Copy the records below exactly. Include all of them.
* * *
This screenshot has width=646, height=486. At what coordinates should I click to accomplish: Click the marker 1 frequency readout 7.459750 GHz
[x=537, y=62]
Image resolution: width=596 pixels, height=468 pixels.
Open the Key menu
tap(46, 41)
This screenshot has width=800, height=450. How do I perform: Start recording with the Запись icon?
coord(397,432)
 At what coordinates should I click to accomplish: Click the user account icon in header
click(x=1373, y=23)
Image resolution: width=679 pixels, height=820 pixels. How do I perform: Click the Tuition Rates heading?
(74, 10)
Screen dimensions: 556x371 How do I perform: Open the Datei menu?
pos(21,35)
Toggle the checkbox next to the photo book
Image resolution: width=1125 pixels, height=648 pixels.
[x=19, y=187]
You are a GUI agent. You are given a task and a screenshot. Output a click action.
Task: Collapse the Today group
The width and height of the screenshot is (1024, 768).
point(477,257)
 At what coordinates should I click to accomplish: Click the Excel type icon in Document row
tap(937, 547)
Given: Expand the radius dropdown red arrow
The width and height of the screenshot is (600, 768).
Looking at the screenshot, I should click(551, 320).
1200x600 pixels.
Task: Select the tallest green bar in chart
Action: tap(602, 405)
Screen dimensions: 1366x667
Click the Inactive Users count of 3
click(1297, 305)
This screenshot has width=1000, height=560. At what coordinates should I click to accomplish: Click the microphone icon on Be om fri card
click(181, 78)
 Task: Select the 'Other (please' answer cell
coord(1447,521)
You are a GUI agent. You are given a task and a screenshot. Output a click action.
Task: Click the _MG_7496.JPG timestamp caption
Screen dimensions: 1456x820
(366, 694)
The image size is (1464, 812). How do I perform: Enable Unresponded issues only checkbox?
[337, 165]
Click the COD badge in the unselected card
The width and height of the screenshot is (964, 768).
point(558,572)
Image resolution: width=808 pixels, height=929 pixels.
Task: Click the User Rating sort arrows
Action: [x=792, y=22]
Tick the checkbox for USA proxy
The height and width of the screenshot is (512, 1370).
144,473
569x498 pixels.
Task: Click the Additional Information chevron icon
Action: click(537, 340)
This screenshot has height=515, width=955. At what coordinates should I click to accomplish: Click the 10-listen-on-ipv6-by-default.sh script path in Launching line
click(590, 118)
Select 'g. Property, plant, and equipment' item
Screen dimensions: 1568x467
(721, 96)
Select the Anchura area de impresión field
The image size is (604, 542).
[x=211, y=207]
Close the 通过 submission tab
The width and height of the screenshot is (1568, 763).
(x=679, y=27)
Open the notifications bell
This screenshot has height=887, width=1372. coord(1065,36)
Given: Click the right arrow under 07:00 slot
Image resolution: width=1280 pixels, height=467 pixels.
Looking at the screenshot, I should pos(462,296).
* * *
Reply to the task:
This screenshot has width=646, height=486. At what coordinates should I click to accomplish: Click the marker 1 frequency readout 7.459750 GHz
[x=537, y=62]
Image resolution: width=596 pixels, height=468 pixels.
Open the Key menu
tap(46, 41)
This screenshot has width=800, height=450. How do I perform: Start recording with the Запись icon?
coord(397,432)
 At what coordinates should I click to accomplish: Click the user account icon in header
click(x=1373, y=23)
Image resolution: width=679 pixels, height=820 pixels. How do I perform: Click the Tuition Rates heading?
(74, 10)
Screen dimensions: 556x371 How do I perform: Open the Datei menu?
pos(21,35)
Toggle the checkbox next to the photo book
Image resolution: width=1125 pixels, height=648 pixels.
[x=19, y=187]
You are a GUI agent. You are given a task and a screenshot. Output a click action.
Task: Collapse the Today group
The width and height of the screenshot is (1024, 768).
point(477,257)
 At what coordinates should I click to accomplish: Click the Excel type icon in Document row
tap(937, 547)
Given: Expand the radius dropdown red arrow
The width and height of the screenshot is (600, 768).
Looking at the screenshot, I should click(551, 320).
1200x600 pixels.
Task: Select the tallest green bar in chart
Action: tap(602, 405)
Screen dimensions: 1366x667
Click the Inactive Users count of 3
click(1297, 305)
This screenshot has width=1000, height=560. At what coordinates should I click to accomplish: Click the microphone icon on Be om fri card
click(181, 78)
 Task: Select the 'Other (please' answer cell
coord(1447,521)
You are a GUI agent. You are given a task and a screenshot. Output a click action.
Task: Click the _MG_7496.JPG timestamp caption
Screen dimensions: 1456x820
(366, 694)
The image size is (1464, 812). How do I perform: Enable Unresponded issues only checkbox?
[337, 165]
Click the COD badge in the unselected card
The width and height of the screenshot is (964, 768).
point(558,572)
Image resolution: width=808 pixels, height=929 pixels.
Task: Click the User Rating sort arrows
Action: [x=792, y=22]
Tick the checkbox for USA proxy
The height and width of the screenshot is (512, 1370).
144,473
569x498 pixels.
Task: Click the Additional Information chevron icon
Action: click(537, 340)
This screenshot has height=515, width=955. At what coordinates should I click to accomplish: Click the 10-listen-on-ipv6-by-default.sh script path in Launching line
click(590, 118)
Select 'g. Property, plant, and equipment' item
Screen dimensions: 1568x467
(721, 96)
Select the Anchura area de impresión field
The image size is (604, 542).
[x=211, y=207]
Close the 通过 submission tab
The width and height of the screenshot is (1568, 763).
(x=679, y=27)
Open the notifications bell
This screenshot has height=887, width=1372. coord(1065,36)
Given: Click the right arrow under 07:00 slot
Image resolution: width=1280 pixels, height=467 pixels.
Looking at the screenshot, I should pos(462,296).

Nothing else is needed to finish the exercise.